• [TASK DIRECTIONS]: Find the line with "You are a GUI" in the data below. Repeat it and every line after it up to the end, exactly, but drop the pictures.

(Dataset entries)
..........

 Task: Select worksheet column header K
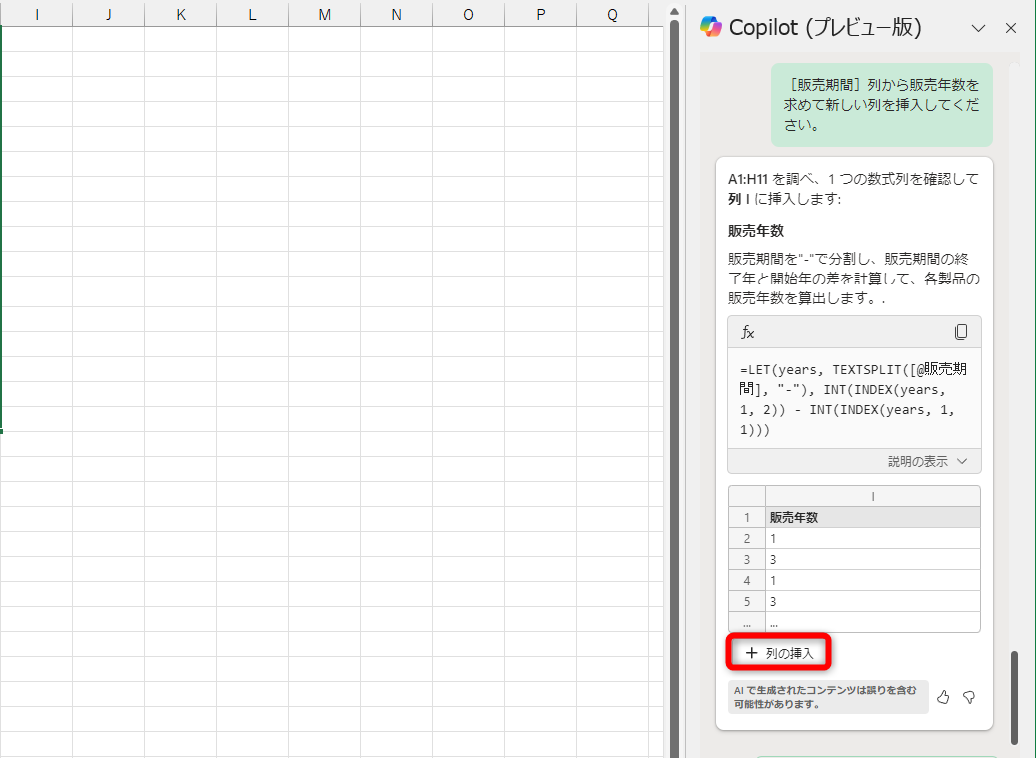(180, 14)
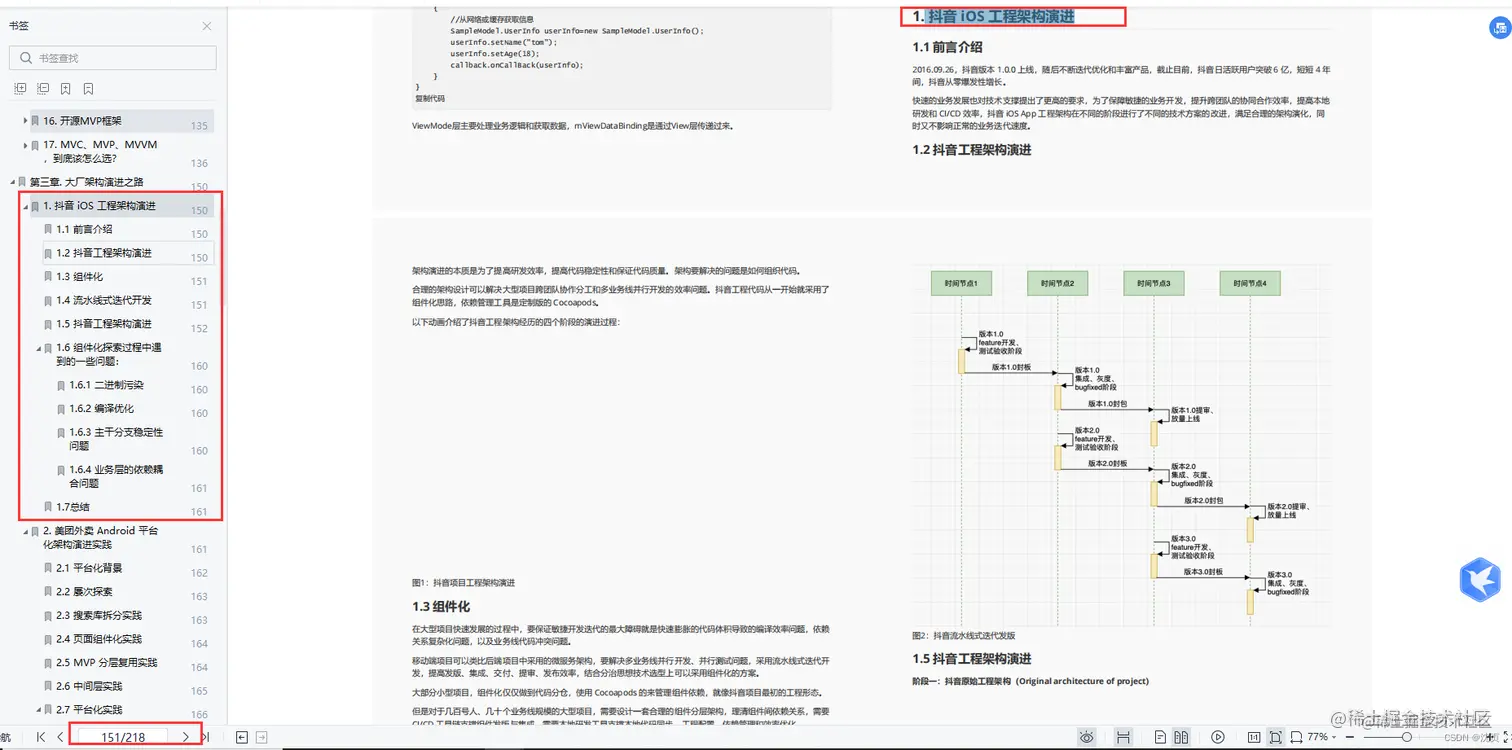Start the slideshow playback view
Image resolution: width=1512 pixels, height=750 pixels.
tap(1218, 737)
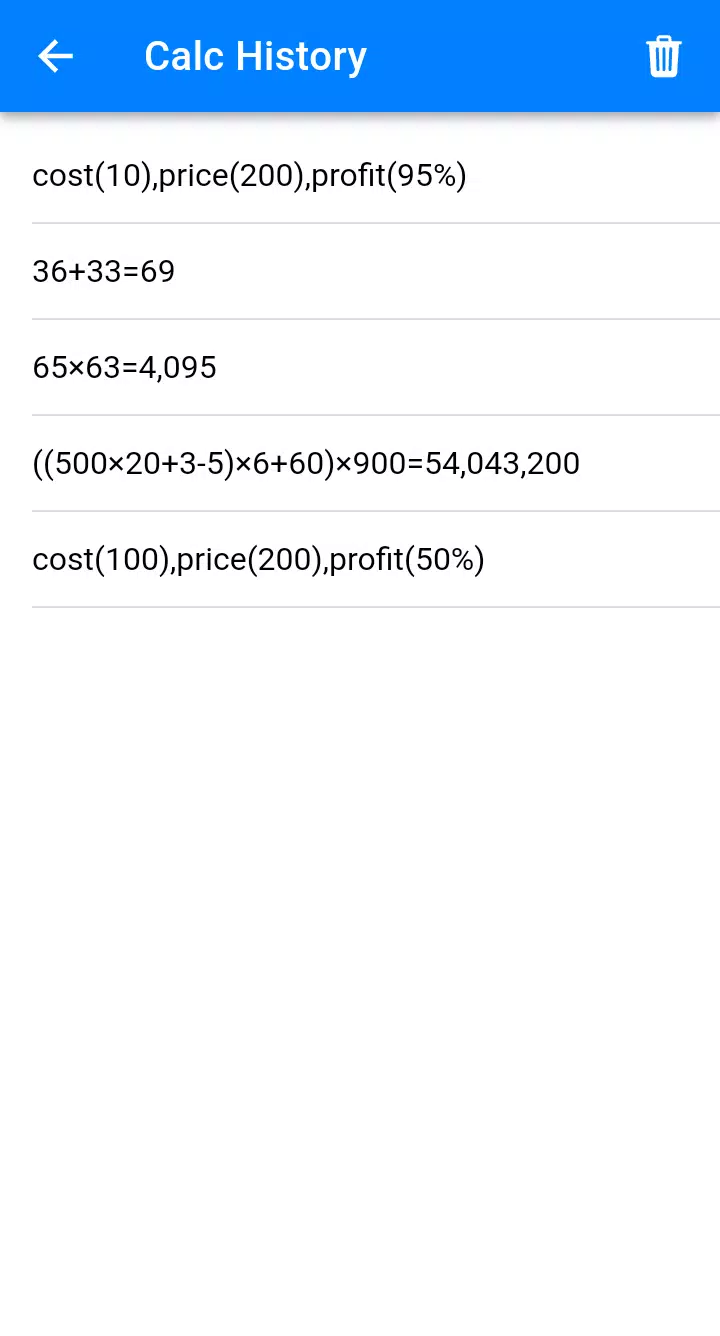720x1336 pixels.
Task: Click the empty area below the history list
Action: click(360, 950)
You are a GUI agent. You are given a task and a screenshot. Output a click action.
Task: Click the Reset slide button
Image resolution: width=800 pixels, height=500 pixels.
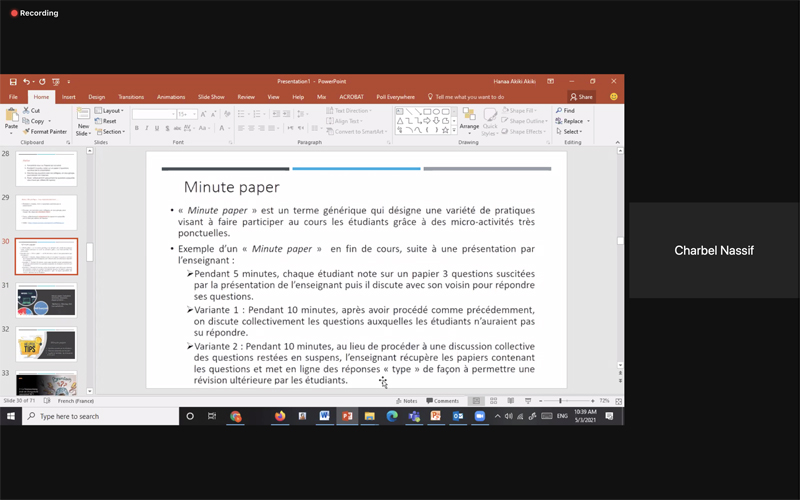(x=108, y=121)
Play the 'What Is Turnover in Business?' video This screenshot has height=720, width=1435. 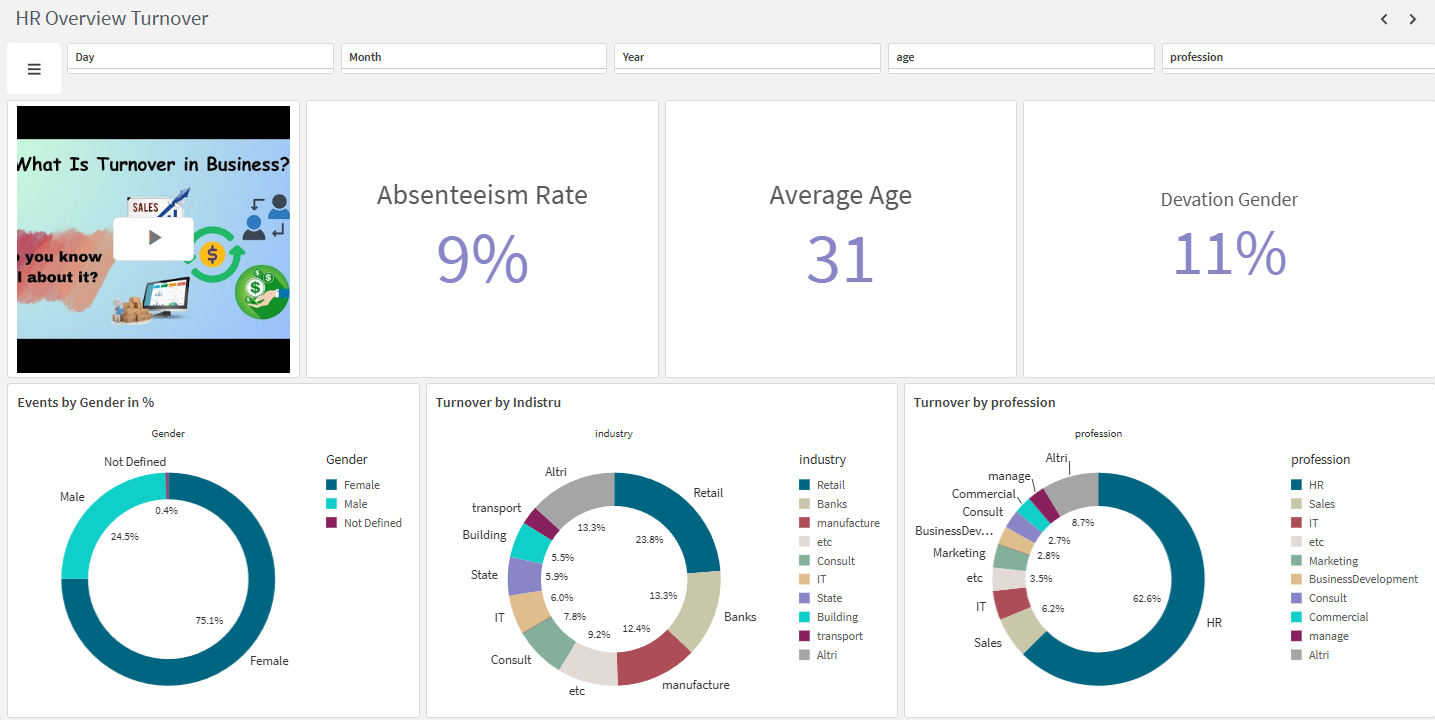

..........

• [TASK SOLUTION]:
You are a GUI agent. You are given a task and a screenshot. Output a click action.
Task: Click the Reset slide button
Image resolution: width=800 pixels, height=500 pixels.
(x=108, y=121)
Play the 'What Is Turnover in Business?' video This screenshot has height=720, width=1435. 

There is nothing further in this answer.